[Stored items]
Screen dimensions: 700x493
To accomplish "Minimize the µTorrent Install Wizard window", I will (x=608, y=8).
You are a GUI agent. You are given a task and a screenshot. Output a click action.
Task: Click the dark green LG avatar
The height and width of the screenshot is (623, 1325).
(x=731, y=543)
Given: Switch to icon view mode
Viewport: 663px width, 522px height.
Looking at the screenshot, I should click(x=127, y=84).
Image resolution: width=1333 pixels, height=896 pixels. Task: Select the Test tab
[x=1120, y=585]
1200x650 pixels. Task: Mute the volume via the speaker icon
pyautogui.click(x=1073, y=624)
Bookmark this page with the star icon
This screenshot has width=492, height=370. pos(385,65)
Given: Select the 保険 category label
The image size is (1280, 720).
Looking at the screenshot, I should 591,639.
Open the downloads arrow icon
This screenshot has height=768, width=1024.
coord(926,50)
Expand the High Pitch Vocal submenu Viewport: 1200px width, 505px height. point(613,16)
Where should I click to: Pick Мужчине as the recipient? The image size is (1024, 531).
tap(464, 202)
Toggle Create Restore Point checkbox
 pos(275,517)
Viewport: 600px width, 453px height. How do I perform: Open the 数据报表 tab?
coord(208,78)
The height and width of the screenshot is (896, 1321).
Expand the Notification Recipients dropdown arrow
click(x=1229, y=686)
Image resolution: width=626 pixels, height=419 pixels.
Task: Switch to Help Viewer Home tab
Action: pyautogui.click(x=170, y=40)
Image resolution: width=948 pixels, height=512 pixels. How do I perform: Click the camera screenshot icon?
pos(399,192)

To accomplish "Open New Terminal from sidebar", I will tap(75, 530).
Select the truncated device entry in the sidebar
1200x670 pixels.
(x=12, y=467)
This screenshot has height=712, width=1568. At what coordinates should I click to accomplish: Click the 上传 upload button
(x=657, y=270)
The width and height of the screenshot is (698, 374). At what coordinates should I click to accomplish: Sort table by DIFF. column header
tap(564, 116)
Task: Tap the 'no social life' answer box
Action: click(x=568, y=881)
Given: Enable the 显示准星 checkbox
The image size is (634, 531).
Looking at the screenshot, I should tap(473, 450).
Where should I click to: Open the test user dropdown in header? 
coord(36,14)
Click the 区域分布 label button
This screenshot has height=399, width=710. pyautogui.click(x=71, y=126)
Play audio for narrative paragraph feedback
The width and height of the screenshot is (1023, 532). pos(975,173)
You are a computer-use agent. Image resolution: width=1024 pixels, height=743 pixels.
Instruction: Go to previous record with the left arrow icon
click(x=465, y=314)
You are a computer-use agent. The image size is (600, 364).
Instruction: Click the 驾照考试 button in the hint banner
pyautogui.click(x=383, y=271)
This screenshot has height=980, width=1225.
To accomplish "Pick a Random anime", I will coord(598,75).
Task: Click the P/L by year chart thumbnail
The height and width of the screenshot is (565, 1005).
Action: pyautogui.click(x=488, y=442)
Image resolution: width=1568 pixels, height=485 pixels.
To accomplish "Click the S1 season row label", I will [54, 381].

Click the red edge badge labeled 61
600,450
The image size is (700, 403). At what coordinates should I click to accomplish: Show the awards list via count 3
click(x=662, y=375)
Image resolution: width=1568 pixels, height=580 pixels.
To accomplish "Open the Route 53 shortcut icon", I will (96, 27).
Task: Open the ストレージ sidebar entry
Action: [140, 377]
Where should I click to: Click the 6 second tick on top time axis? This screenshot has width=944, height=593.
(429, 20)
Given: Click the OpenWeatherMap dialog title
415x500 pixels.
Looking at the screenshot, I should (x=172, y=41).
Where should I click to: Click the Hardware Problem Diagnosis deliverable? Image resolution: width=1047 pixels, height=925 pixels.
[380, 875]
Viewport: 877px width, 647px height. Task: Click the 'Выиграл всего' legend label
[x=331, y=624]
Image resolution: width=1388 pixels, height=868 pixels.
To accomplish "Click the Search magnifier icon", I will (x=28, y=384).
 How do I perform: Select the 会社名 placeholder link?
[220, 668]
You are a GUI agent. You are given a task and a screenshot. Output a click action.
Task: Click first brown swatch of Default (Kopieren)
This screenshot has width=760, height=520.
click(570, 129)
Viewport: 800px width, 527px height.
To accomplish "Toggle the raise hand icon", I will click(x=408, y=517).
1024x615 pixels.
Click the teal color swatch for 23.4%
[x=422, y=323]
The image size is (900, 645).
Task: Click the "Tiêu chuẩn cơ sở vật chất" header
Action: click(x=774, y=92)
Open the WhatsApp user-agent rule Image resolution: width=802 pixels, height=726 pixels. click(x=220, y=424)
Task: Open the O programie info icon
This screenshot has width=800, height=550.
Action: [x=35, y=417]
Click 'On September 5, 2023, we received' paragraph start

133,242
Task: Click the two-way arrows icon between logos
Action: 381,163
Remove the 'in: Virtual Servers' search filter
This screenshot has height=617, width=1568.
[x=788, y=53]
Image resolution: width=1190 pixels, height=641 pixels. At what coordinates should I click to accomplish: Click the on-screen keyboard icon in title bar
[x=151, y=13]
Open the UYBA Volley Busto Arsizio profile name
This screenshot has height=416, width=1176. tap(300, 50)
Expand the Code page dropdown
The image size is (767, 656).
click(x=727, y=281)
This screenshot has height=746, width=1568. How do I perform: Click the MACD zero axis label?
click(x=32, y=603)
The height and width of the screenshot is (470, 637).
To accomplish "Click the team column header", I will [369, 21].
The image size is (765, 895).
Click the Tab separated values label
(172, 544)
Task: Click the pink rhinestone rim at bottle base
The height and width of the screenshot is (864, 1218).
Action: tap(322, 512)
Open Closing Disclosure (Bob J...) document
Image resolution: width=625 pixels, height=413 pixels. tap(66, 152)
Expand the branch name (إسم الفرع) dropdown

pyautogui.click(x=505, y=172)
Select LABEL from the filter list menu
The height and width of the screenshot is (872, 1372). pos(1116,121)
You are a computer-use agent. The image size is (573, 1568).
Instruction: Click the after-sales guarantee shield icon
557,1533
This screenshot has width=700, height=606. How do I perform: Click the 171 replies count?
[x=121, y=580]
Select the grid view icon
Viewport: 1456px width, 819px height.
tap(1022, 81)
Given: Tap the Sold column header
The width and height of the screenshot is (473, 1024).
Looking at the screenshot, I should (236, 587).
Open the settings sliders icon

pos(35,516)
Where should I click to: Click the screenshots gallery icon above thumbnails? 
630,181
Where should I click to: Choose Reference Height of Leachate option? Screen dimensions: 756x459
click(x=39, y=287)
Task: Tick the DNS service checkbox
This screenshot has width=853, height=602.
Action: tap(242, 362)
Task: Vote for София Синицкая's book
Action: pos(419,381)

What is expected: Using only the entries above, output the line with "Click the 区域分布 label button", the line with "You are a computer-use agent. The image size is (600, 364).", and all lines between them, exactly as they stand.

Answer to this problem:
Click the 区域分布 label button
This screenshot has height=399, width=710. pyautogui.click(x=71, y=126)
Play audio for narrative paragraph feedback
The width and height of the screenshot is (1023, 532). pos(975,173)
You are a computer-use agent. Image resolution: width=1024 pixels, height=743 pixels.
Instruction: Go to previous record with the left arrow icon
click(x=465, y=314)
You are a computer-use agent. The image size is (600, 364).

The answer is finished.